Nationalist Party leader Adrian Delia has warned of “total failure” in Malta’s education system after it was revealed how primary school students were being taught inside containers at St Paul’s Bay government school.
Delia described the move as a “certificate of failure”, saying that a Nationalist Party in power always prioritized Malta’s education system.
Last Friday, the Times of Malta reported how ten prefabricated classrooms were set up in the playground of a government primary school at St Paul’s Bay in order to cope with rising student numbers.
National statistics show that the population numbers in St Paul’s Bay has been growing for a number of years, however it has been reported that between 2015 and 2018, the number of residents in the area grew by 26%. The Times quoted the school’s principal as saying an influx of foreigners has left the primary school badly needing more space.
Delia stressed that the PN had built one school per year during its time in government, and the current situation can be translated to mean that the government does not have any respect towards students. He said the government neither has respect for teachers and lecturers as the profession has long suffered staffing shortages.

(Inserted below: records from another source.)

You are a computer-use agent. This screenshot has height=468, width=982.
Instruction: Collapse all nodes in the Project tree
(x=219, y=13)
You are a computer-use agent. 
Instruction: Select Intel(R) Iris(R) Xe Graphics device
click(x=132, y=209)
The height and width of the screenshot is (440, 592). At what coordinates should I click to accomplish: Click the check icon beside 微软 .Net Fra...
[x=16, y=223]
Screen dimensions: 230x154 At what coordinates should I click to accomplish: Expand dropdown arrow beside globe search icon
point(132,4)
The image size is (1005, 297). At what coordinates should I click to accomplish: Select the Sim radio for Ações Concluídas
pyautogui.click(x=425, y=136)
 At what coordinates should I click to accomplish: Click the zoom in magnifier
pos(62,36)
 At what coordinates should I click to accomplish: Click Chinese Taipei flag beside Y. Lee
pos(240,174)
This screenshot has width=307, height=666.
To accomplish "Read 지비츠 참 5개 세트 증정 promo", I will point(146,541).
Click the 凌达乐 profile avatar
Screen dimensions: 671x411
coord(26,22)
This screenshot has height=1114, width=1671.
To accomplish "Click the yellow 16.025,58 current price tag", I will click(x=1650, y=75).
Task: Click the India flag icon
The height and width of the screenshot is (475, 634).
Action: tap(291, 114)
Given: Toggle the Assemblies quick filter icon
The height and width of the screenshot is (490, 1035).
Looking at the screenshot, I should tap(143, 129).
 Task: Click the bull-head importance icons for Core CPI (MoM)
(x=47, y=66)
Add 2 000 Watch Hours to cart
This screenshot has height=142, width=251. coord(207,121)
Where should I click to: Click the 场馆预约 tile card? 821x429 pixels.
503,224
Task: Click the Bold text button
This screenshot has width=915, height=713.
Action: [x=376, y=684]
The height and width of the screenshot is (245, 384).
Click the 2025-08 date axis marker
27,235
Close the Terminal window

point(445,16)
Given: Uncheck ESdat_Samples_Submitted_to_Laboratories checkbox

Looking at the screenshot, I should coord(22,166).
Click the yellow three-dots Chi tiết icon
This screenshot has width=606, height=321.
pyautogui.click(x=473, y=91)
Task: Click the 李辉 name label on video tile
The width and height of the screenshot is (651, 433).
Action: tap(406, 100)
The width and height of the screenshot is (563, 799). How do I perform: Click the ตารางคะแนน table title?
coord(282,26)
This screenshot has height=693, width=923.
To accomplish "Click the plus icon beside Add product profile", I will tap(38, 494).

Education Minister Evarist Bartolo previously promised a new school for St Paul’s Bay, with the deadline having been set for 2015. Issues arising at the Foundation for Tomorrow’s Schools, such as the resignation of top officials, corruption claims landing in court and delays in the tendering progress all contributed towards delays for the new school. The latest target has been set for September 2019.
Education Ministry Reaction
In reaction, the Education Ministry has denied that the classrooms in question can be called “containers”, adding that just because they are “prefabricated classrooms” does not mean they are of inferior quality.
He said the classrooms are kitted out with all modern technology, such as interactive whiteboards and air conditioning, and implored that the PN leader stop using ultra partisan remarks in an area as sensitive as education.